A lot of questionable behavior seems to be coming from some of the more affluent male population these days, but the recent Chancery Court decision against Carl Icahn from last month takes the cake. If I read this correctly, Icahn is basically arguing that Dell’s board should be removed because they didn’t want to sell him the best parts of Dell and instead they prefer a deal that will sell the entire company. Can you imagine refinancing your house only to have a buyer try to get your bank to let them purchase only the master bedroom, kitchen and living room? And the buyer claims their offer is valid because they are willing to pay more per square foot for those parts? You’d likely want to have the erstwhile buyer committed because banks can’t sell your house out from under you. But even if they could, they’d be idiots to sell off the best parts instead of selling the house in its entirety.
That was pretty much what the court decided in this case, too, that Dell’s board wasn’t made up of idiots. (Michael Dell likely breathed a sigh of relief.) And the court wasn’t alone in their backing of Michael Dell; Institutional Shareholder Services Inc. (ISS), one of the most respected investor advisory companies, came out in favor of Dell’s planned buyout.
But Icahn is unyielding even when wrong (which is kind of crazy), and that means he’ll likely be a pain in Michael Dell’s side for some time. Icahn actually proves the Argumentative Theory of Reasoning. That being said, I will now explain my tips on how to deal with men like Carl Icahn.
What makes an older, affluent crazy rich guy seem, well crazy, is that they are aging and there’s no way around it. They can see smarter, more talented people moving up in the world, and they are reminded of their increasing inability to compete. They aren’t as quick. They don’t remember as much. They don’t have the energy they once had. They still want to be seen with hot young women who used to be attracted to their looks but are now just are interested in their wealth or just aren’t interested. They are desperately trying to hang on to their youth and power by hiding the fact that both are drifting away with ever greater speed—their greatest achievements are slipping through their fingers.

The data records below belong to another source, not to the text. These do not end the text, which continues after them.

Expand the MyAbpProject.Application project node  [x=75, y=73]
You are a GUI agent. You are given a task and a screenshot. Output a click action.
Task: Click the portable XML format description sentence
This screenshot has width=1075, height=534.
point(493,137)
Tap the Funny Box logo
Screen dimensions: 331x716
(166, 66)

To compensate, they try to prove they are still the top dog in whatever pack they associate with and every confrontation is taken as a personal challenge. Their only tools to win the battle are massive resources and wealth. I have little doubt that attorneys and related service providers who feed off of them play up these inflaming conflicts to their benefit. Having said that, I won’t change my advice: Do not confront them unless you are truly willing to go all out (meaning you have equivalent resources and tons of time).
In fact, if you can be diplomatic, you may be able to convince them that they have the upper hand and can walk away with a win. Any victory you likely will have will be Pyrrhic, so look for a loss that offers the least pain possible.
Flat out Avoid Them
It may seem like these guys are money magnets, but they are truly more like drama queens—albeit expensive ones. You sure as heck don’t want to partner with them because they will be vitriolic and mercurial at best. In addition, they tend to attract mortal enemies like flies and some of these folks may try to use you as an easy path to revenge. Don’t let them drag you into their conflict. Walk away, or better yet, just stay away.
If you consider yourself to be skilled at manipulation, these men are great targets. We are generally talking about guys with egos that write checks their bodies can no longer cash. An attractive woman in her mid to late 30s—he would be less threatened by a woman—with demonstrated skills in the art of manipulation would probably have the best chance at redirecting his energies onto someone (or something) else.
Consider reading up on manipulative strategies prior to your attack. To be successful, you must have a viable plan that contains a path more attractive than the one they are on, and given that they aren’t trusting of others, the benefits of this new deal should be clear and pervasive. I’ve seen this done only a handful of times, and often the positive outcome still seems more like luck than anything else. Another tip is that you should assure that your relationship is fairly solid--there is a good chance that tensions will drop over time as a result.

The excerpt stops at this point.